The U.S. Mint offers the proof editions of the American Gold Eagles coins as a collectible, numismatic edition of the popular bullion. Proof editions were offered in the first year of the coin’s availability in 1986. In 2006, the U.S. Mint also began offering an uncirculated American Gold Eagle Coin.
All three versions of the very popular coin feature the same basic obverse and reverse designs, featuring Augustus Saint-Gaudens’ Liberty design originally commissioned by President Theodore Roosevelt. President Roosevelt sought to beautify American coinage and suggested Saint-Gaudens, a preeminent sculptor of the time.
The proof editions of the coins feature a W mintmark, denoting they were struck at the Mint at West Point.

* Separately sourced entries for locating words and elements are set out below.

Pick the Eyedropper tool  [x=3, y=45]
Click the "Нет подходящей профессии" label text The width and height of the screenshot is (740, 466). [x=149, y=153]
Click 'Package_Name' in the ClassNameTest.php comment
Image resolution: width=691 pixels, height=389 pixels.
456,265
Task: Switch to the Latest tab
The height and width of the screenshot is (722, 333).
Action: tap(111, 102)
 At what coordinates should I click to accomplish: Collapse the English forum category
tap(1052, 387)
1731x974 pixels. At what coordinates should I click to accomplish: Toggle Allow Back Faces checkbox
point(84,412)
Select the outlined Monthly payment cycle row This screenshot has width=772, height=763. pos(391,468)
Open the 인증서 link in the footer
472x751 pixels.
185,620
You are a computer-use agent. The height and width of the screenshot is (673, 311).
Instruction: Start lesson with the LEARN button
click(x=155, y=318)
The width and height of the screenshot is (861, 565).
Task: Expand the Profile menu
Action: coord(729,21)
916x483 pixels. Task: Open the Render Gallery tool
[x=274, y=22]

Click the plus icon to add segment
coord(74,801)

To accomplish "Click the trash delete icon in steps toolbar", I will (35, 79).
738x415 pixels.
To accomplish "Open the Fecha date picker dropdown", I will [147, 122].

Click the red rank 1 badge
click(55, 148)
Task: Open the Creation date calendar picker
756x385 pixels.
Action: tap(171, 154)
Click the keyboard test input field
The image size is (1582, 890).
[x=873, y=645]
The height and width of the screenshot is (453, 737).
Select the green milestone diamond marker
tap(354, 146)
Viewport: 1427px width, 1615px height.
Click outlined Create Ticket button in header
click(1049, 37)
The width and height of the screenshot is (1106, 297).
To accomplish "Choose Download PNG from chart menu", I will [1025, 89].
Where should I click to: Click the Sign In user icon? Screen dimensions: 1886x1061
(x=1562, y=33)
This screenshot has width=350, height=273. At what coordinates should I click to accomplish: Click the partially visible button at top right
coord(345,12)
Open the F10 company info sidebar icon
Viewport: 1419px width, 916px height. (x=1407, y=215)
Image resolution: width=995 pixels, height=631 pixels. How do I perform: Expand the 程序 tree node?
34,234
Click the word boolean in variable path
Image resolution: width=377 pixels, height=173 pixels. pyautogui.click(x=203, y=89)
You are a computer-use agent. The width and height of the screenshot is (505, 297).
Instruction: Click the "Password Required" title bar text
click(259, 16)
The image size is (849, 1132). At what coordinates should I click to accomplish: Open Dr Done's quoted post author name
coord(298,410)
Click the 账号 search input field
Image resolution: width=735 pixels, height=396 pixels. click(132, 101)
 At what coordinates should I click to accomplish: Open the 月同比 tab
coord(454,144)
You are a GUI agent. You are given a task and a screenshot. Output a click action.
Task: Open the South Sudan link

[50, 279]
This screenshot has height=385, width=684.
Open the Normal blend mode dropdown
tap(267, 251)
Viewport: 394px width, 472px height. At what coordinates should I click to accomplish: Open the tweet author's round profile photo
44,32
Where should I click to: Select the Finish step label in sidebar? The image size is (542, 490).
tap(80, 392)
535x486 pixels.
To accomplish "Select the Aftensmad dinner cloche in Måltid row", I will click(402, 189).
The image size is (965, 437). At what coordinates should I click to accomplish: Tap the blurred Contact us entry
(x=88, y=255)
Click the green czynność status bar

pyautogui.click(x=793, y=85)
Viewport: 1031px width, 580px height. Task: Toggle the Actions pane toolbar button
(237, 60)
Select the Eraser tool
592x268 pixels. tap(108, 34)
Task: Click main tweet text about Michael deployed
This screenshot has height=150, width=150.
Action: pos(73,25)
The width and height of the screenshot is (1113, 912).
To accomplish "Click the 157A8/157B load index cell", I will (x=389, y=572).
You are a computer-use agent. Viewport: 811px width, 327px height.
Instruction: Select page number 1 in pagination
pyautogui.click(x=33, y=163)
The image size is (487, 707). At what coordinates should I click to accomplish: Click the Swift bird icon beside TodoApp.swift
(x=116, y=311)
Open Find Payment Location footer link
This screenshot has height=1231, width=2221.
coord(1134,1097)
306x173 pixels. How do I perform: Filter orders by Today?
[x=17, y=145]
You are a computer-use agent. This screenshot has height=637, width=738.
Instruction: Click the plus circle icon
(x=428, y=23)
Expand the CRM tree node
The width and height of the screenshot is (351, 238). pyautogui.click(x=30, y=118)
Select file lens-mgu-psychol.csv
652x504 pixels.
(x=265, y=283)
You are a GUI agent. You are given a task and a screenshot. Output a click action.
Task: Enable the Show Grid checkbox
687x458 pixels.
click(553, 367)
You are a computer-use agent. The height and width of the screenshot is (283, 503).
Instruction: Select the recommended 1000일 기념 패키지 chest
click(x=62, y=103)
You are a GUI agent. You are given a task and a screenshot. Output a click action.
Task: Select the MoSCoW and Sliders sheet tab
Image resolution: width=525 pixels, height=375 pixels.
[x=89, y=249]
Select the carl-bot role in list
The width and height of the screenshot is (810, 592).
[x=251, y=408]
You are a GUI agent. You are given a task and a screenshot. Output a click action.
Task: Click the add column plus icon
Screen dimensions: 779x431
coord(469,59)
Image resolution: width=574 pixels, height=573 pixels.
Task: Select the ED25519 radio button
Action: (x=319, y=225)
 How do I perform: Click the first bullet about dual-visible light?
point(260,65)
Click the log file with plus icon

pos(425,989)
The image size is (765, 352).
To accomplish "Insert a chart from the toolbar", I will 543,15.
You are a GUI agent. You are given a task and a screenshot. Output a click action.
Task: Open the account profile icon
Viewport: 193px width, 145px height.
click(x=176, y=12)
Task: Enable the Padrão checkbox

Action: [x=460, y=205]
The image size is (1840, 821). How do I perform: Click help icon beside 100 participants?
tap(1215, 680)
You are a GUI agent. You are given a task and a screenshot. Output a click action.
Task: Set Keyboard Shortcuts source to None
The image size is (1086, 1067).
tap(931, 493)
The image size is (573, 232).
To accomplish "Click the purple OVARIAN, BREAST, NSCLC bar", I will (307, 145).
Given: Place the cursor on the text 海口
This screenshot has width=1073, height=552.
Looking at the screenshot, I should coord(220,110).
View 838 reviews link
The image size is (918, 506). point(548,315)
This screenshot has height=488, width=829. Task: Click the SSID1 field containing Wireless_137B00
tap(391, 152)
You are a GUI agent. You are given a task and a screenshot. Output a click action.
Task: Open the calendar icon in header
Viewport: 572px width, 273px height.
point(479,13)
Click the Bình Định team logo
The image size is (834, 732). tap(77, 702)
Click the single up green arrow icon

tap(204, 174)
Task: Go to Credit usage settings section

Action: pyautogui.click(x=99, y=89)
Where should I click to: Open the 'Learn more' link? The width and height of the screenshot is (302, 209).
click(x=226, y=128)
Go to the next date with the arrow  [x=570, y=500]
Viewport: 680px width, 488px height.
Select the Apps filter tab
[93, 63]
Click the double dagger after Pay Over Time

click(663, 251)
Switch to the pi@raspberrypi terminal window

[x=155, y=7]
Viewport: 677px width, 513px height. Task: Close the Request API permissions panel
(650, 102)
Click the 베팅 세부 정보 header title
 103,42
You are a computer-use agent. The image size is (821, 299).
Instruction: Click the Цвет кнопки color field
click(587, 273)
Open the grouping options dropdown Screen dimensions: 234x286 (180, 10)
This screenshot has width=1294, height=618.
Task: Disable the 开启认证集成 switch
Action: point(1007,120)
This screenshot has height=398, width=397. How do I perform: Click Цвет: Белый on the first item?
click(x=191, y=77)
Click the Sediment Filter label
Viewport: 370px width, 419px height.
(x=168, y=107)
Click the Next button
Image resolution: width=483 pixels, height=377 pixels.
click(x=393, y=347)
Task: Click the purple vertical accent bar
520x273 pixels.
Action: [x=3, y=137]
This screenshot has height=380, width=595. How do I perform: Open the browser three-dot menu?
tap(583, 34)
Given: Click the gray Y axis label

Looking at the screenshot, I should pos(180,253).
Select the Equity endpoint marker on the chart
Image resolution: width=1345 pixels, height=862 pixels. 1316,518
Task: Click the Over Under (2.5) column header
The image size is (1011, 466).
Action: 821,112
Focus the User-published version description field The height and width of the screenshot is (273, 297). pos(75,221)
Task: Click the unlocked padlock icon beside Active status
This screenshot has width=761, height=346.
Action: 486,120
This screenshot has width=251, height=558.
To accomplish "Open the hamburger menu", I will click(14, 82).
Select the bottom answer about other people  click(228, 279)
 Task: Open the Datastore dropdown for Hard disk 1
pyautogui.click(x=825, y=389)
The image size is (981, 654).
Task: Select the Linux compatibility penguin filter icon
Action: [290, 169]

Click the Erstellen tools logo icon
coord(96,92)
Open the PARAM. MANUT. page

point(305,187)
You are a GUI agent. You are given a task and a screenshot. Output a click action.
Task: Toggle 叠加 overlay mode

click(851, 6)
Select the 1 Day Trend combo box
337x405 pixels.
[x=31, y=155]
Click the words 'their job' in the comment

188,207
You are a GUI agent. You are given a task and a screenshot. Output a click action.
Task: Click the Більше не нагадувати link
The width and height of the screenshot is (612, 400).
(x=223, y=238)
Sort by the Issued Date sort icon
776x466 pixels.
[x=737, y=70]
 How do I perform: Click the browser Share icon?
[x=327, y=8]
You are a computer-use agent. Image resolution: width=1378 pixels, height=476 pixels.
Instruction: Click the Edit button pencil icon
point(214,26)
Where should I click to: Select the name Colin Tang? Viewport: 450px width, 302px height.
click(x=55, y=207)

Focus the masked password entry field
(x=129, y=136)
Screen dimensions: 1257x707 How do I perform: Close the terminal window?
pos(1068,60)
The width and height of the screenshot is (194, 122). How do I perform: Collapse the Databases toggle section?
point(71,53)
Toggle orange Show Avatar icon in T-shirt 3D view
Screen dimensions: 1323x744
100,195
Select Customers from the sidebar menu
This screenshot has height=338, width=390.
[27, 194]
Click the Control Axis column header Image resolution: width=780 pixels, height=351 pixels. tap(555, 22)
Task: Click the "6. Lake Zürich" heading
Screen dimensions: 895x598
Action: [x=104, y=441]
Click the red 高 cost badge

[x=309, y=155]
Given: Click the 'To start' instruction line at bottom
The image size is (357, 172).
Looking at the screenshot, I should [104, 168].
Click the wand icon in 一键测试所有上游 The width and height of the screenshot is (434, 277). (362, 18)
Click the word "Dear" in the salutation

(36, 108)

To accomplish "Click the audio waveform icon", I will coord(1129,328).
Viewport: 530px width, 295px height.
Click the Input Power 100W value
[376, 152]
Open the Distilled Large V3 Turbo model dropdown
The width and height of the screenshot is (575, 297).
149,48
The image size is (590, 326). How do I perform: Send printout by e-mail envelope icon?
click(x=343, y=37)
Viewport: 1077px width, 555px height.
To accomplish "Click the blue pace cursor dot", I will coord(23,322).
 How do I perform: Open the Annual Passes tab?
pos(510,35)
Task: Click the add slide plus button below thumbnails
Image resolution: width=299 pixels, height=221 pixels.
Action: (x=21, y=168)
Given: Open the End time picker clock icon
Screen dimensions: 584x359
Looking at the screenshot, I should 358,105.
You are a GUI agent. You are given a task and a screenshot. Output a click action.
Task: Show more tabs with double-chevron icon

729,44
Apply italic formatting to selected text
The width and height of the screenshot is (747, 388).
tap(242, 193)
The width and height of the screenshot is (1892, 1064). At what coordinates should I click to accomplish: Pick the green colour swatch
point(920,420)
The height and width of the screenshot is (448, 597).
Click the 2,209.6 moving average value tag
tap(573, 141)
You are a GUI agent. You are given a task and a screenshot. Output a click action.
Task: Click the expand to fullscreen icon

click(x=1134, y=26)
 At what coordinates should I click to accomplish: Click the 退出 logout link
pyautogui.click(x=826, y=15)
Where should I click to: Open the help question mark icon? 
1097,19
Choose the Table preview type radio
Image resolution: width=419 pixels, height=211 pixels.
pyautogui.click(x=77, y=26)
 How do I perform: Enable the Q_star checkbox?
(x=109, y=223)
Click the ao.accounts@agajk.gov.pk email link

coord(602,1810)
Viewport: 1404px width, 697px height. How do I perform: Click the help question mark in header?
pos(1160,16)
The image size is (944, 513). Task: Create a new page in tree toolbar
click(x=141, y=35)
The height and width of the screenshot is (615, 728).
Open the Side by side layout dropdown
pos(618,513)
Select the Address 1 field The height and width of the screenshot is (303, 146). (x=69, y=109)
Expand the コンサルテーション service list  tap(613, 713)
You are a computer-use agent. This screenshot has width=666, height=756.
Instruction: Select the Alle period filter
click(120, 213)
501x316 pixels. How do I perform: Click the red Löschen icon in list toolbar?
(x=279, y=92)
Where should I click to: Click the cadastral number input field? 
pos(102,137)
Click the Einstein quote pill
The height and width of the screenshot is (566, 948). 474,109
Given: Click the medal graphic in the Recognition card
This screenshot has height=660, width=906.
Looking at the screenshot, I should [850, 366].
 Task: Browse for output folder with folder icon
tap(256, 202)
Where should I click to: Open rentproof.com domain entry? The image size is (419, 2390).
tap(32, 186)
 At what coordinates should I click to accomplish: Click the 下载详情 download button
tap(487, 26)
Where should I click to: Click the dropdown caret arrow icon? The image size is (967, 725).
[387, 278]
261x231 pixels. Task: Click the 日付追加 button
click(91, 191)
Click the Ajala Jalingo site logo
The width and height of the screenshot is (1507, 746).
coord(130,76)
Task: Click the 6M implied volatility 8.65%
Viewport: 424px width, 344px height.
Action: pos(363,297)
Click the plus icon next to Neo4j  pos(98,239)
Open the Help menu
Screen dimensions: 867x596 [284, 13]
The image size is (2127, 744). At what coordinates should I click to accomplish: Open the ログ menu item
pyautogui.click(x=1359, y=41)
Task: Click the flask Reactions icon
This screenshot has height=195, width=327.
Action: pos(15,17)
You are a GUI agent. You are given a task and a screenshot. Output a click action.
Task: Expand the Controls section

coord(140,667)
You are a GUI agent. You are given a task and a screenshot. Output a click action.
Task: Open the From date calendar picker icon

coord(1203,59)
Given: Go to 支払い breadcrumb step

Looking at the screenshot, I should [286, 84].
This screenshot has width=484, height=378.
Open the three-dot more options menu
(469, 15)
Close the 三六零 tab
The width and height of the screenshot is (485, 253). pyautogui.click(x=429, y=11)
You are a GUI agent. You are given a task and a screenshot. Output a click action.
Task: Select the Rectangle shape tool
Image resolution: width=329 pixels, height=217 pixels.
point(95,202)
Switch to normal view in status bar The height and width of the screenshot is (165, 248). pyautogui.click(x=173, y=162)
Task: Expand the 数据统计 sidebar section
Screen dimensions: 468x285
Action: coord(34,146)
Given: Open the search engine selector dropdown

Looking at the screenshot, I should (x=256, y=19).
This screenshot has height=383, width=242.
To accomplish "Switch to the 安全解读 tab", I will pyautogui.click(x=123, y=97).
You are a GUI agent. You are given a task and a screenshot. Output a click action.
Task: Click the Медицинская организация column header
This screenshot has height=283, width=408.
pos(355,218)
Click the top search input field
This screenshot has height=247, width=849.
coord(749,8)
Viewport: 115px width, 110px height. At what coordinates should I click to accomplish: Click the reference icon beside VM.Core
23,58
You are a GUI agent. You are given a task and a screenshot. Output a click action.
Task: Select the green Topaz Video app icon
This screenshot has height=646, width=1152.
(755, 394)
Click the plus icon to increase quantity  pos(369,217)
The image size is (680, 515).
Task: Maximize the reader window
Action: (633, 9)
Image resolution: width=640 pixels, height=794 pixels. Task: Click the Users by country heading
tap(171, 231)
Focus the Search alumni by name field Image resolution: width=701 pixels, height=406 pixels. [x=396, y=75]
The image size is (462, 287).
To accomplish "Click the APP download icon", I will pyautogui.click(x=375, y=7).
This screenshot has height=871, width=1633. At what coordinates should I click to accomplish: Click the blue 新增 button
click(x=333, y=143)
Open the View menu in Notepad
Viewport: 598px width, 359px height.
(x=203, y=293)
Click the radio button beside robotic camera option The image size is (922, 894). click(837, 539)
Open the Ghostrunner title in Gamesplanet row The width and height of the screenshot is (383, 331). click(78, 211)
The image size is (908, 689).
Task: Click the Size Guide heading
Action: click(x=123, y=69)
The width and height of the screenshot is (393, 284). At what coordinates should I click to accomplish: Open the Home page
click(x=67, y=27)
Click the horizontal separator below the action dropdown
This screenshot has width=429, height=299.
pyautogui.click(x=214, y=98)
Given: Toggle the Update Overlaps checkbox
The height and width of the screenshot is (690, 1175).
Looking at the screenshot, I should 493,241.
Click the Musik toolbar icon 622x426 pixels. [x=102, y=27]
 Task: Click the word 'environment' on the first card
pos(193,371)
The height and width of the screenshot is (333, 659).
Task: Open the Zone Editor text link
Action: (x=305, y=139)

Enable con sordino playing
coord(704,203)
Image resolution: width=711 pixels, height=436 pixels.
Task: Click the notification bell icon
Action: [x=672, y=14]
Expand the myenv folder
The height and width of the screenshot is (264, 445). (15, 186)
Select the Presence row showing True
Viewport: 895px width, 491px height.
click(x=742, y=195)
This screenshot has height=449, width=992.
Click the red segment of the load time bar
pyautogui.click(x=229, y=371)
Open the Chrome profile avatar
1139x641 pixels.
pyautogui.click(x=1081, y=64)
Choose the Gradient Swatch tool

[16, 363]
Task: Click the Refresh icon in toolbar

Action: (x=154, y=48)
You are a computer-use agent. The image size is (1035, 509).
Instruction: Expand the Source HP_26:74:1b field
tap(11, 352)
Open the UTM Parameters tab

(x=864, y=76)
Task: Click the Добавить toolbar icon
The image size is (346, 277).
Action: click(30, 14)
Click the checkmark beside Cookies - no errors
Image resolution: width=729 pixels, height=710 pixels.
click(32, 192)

The reverse features the popular design by MileyBusiek, which depicts a family of eagles.
2013-W Proof American Eagles carry a relatively low mintage rate, authorized by Congress, with a 40,000 coin limit for the one-ounce size, 30,000 for the one-half and one-quarter ounce denominations, as well as 40,000 for the one-tenth ounce denomination.
The 2013-W Proof American Eagle Silver Coin was released to authorized distributors of the U.S. Mint on January 24, 2013. According to official Mint figures, last year’s sales of the American Silver Eagle reached 819,217 ounces after being launched on April 12, 2012 and selling out on November 13, 2012.
The Proof American Eagle Silver Coin was also initiated in 1986, though in 2009 the U.S. Mint canceled sales of the edition in order to fulfill demand for the American Eagle Silver Bullion Coin, rerouting the silver for the bullion edition. The following year, the Proof editions were again available.
The U.S. Mint schedules the debut of its many products, including its numismatic products, throughout the calendar year in order to stimulate sales. Multiple coins are minted to demand, but typically numismatic coinage, by its very nature, has a limited mintage, which increases the individual coin’s value on secondary markets. The fewer editions of a coin available, the greater the coin’s value to numismatic collectors.